TASK BRIEF
The task calls for an exact retyping of the lines from the one holding "Task: Open sơn hùng's profile picture" through the end of the listing, with pictures omitted and nothing added.

EXTRACTED RECORDS

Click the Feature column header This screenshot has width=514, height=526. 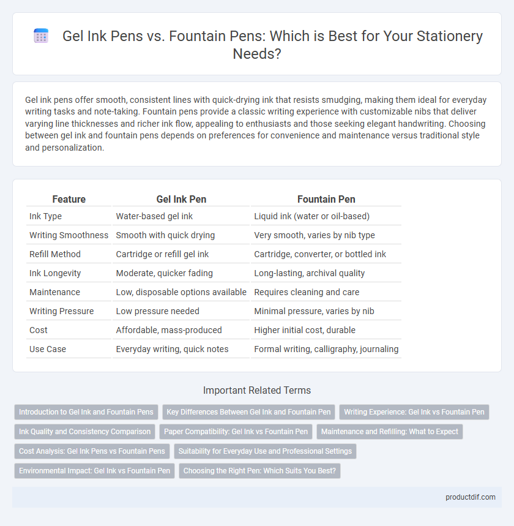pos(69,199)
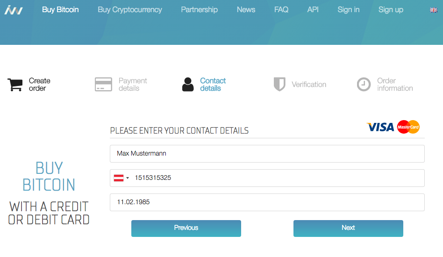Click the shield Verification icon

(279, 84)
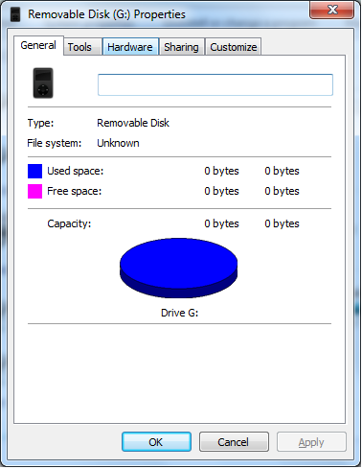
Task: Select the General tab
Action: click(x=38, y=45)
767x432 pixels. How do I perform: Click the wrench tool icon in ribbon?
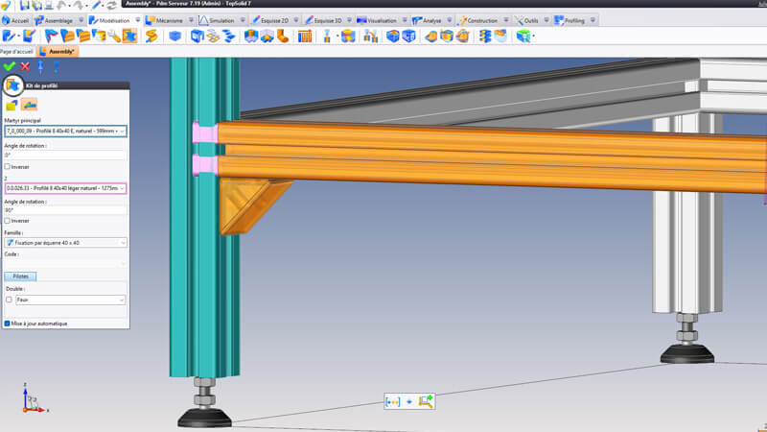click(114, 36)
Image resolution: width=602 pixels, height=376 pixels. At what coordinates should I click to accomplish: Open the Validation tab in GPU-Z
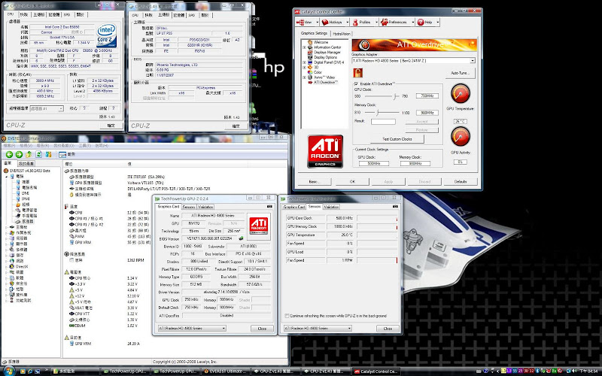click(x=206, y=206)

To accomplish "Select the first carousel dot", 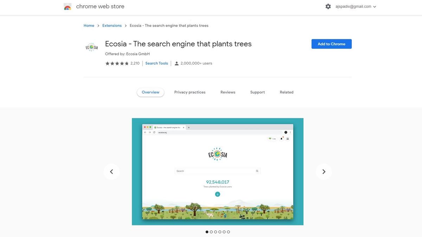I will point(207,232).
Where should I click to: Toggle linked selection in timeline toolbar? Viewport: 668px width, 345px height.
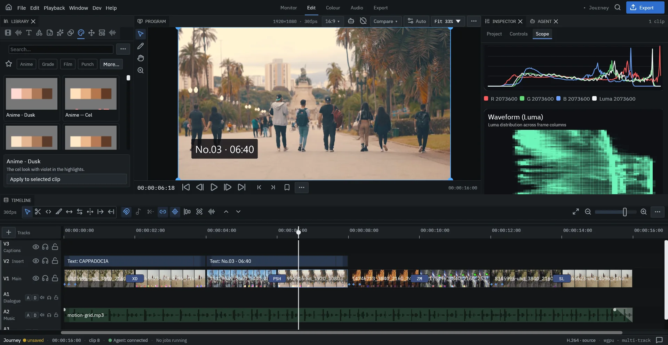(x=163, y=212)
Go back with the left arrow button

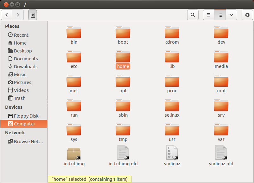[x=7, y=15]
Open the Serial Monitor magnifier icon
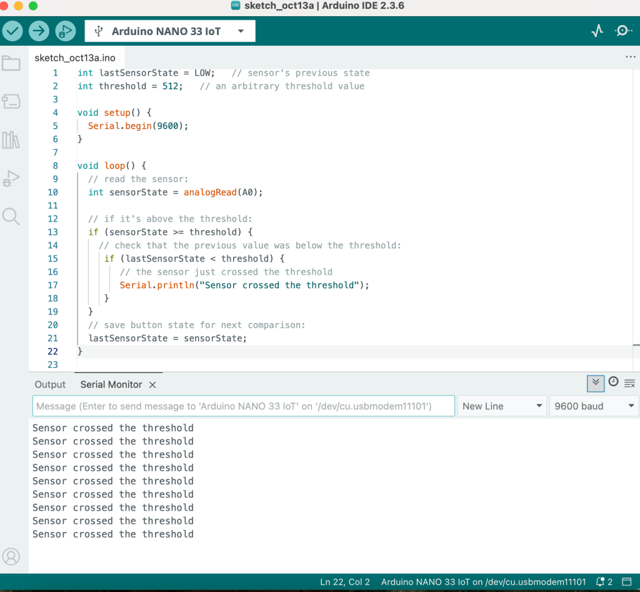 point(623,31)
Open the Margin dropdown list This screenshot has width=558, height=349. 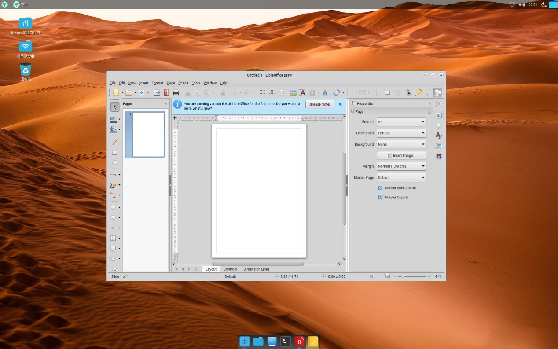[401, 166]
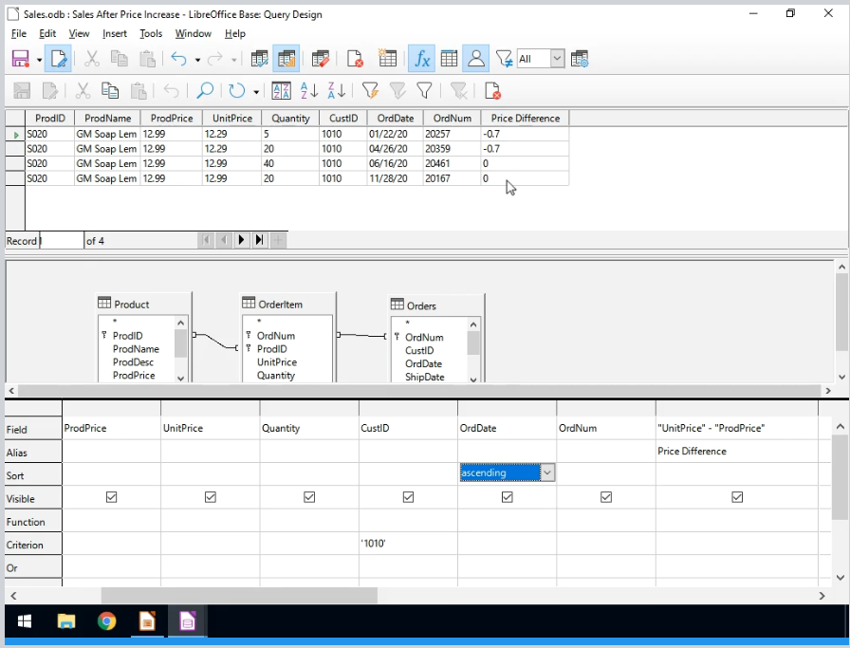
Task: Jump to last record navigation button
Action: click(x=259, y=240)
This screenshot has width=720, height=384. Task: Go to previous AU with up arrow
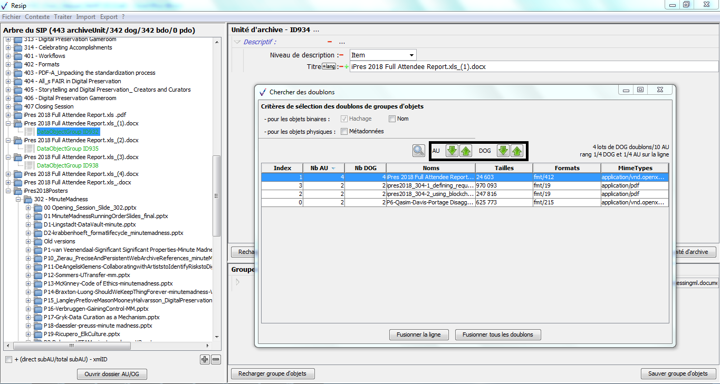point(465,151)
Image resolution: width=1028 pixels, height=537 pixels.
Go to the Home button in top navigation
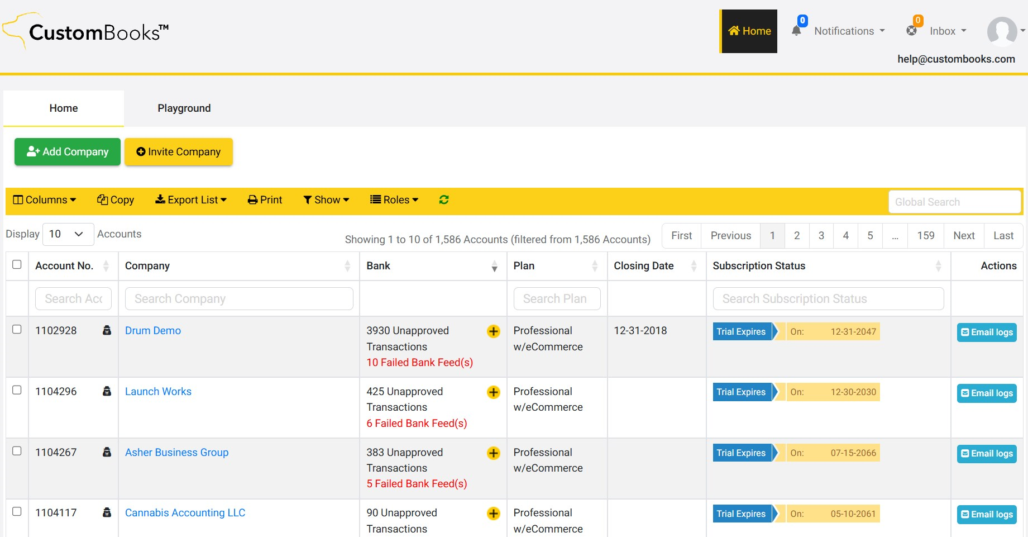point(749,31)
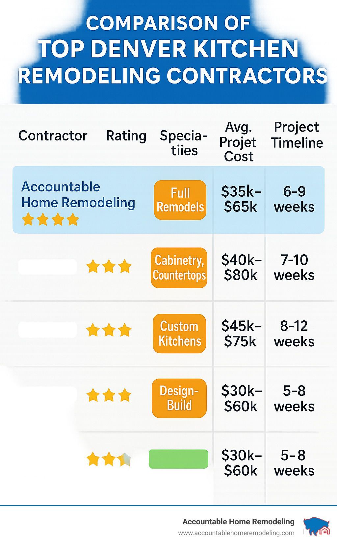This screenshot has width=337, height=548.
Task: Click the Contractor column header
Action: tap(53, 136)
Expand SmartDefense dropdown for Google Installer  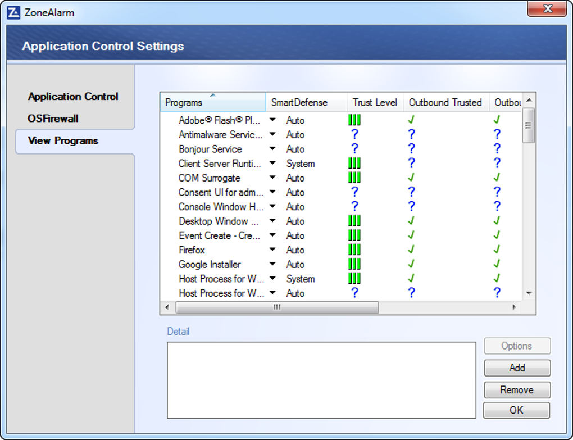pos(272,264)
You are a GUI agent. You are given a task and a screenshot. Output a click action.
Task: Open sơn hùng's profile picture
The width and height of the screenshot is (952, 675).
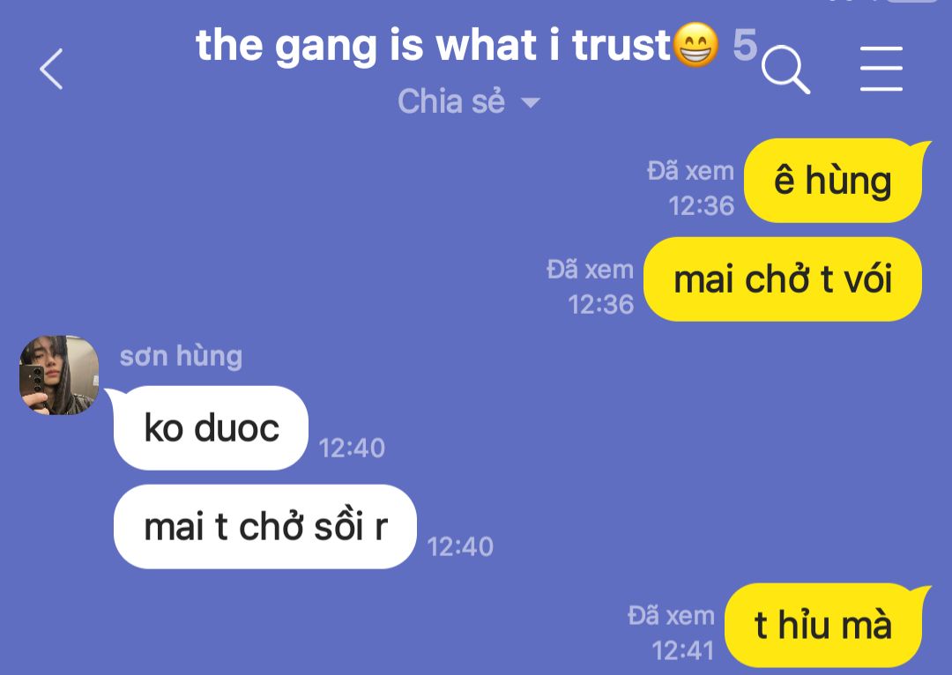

RESPONSE TO THIS EXERCISE
Task: Open sơn hùng's profile picture
The width and height of the screenshot is (952, 675).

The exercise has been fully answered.